§ **WHAT THIS TASK INVOLVES**
Reproduce the data below verbatim, from its first line through the line containing "Looking at the screenshot, I should point(39,273).", including both of those lines.

§ **THE DATA**
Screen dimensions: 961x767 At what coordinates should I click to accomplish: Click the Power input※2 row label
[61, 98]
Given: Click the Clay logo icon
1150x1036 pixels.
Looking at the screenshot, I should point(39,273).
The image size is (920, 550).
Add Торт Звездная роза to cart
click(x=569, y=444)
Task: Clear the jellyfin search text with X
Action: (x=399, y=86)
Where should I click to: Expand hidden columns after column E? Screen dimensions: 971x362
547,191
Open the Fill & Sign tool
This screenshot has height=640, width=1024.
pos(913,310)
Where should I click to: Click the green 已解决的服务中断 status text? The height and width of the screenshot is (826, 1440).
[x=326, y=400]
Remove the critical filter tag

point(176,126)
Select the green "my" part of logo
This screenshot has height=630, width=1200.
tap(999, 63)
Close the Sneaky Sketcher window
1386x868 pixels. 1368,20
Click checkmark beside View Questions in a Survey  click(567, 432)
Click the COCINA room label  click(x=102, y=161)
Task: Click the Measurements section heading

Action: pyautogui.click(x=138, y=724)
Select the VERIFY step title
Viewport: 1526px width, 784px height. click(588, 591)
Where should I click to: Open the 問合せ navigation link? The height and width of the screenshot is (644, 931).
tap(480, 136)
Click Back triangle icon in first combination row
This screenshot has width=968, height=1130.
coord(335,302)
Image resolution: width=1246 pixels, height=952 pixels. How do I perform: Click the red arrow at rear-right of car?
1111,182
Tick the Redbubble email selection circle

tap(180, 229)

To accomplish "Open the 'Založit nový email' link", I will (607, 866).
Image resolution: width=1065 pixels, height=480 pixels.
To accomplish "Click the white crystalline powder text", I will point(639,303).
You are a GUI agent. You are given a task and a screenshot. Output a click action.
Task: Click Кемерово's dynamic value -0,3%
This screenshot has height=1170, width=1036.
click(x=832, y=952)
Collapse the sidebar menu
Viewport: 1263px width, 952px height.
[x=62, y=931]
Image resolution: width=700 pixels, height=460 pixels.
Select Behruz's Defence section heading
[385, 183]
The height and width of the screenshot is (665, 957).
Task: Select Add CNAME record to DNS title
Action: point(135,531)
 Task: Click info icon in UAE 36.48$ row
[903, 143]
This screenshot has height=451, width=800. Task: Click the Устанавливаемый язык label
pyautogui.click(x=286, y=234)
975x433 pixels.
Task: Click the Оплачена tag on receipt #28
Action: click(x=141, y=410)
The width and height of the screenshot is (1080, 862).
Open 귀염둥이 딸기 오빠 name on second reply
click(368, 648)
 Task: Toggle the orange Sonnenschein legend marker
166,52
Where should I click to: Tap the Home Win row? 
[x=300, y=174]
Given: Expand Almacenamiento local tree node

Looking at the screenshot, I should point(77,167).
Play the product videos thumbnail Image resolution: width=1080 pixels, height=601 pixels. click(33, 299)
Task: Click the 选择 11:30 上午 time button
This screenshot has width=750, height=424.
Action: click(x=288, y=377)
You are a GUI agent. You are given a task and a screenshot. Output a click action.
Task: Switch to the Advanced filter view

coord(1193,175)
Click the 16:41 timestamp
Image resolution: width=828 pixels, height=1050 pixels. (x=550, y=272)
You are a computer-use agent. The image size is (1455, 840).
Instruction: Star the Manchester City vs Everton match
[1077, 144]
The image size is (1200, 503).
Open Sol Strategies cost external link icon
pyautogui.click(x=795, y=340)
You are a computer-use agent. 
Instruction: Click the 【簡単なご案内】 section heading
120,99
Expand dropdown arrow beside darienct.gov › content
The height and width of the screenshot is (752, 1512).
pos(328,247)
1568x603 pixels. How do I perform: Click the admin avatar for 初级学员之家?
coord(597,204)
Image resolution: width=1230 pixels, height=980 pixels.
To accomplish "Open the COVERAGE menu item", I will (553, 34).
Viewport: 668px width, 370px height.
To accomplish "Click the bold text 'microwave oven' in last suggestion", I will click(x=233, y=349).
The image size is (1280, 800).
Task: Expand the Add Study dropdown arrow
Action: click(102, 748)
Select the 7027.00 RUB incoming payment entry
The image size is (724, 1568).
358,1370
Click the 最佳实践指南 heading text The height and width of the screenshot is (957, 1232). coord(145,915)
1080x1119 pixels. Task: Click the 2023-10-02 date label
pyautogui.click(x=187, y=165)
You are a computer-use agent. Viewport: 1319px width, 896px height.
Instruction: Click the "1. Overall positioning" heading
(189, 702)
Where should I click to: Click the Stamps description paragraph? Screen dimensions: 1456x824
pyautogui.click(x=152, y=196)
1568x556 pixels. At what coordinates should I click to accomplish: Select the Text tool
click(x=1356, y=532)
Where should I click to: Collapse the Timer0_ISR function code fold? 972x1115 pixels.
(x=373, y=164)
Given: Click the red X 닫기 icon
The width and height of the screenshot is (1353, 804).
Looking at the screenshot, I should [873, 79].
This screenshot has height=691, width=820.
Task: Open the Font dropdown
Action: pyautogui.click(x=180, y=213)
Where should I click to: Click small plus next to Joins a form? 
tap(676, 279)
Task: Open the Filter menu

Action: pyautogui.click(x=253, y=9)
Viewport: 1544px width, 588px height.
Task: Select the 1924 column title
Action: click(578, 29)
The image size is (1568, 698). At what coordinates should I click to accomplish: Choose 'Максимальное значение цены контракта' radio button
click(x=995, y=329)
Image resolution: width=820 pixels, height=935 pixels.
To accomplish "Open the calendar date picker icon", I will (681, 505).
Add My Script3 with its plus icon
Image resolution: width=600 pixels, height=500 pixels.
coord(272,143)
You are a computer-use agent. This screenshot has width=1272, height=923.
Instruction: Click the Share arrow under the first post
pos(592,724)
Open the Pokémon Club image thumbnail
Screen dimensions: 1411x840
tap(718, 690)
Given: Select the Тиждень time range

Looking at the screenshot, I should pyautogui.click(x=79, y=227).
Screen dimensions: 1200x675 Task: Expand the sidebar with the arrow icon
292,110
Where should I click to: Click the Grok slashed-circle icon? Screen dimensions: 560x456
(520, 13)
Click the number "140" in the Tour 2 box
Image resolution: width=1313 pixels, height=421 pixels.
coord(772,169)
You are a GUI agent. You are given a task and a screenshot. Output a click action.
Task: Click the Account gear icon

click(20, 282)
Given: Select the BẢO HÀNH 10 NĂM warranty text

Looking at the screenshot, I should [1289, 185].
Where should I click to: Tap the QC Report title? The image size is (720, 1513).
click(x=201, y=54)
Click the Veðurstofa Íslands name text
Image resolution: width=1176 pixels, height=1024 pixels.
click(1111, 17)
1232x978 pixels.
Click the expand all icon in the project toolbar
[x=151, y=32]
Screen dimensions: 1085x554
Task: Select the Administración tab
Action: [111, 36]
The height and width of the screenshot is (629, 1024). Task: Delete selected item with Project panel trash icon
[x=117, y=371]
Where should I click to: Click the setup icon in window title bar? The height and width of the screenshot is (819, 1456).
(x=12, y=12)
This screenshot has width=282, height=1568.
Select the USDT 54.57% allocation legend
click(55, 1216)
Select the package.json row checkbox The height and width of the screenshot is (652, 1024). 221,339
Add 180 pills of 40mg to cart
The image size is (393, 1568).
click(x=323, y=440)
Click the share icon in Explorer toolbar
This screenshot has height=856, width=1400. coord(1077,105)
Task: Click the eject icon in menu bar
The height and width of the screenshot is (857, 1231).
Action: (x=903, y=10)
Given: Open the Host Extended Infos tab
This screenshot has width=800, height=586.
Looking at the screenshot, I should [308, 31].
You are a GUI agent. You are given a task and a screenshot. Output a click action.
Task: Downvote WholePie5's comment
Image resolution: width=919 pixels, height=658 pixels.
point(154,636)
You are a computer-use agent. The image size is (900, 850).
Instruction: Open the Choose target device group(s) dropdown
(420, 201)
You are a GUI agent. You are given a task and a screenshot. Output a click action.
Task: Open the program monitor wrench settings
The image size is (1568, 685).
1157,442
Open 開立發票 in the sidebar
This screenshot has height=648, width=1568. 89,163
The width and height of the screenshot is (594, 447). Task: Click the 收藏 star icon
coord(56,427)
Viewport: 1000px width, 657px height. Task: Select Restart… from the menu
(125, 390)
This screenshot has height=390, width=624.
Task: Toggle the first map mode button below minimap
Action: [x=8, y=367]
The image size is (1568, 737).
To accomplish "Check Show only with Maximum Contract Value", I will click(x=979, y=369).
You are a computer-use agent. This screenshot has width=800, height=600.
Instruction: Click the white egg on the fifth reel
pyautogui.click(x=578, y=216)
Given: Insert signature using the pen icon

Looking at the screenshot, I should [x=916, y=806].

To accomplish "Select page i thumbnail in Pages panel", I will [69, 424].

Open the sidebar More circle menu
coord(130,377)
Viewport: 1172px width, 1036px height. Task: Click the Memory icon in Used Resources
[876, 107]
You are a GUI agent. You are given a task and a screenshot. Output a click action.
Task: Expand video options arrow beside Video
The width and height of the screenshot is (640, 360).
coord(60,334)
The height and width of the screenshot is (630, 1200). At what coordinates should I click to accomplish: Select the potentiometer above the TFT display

§ **ANSWER TO THIS PROBLEM**
Screen dimensions: 961x767 At what coordinates should I click to accomplish: Click the Power input※2 row label
[61, 98]
Given: Click the Clay logo icon
1150x1036 pixels.
Looking at the screenshot, I should point(39,273).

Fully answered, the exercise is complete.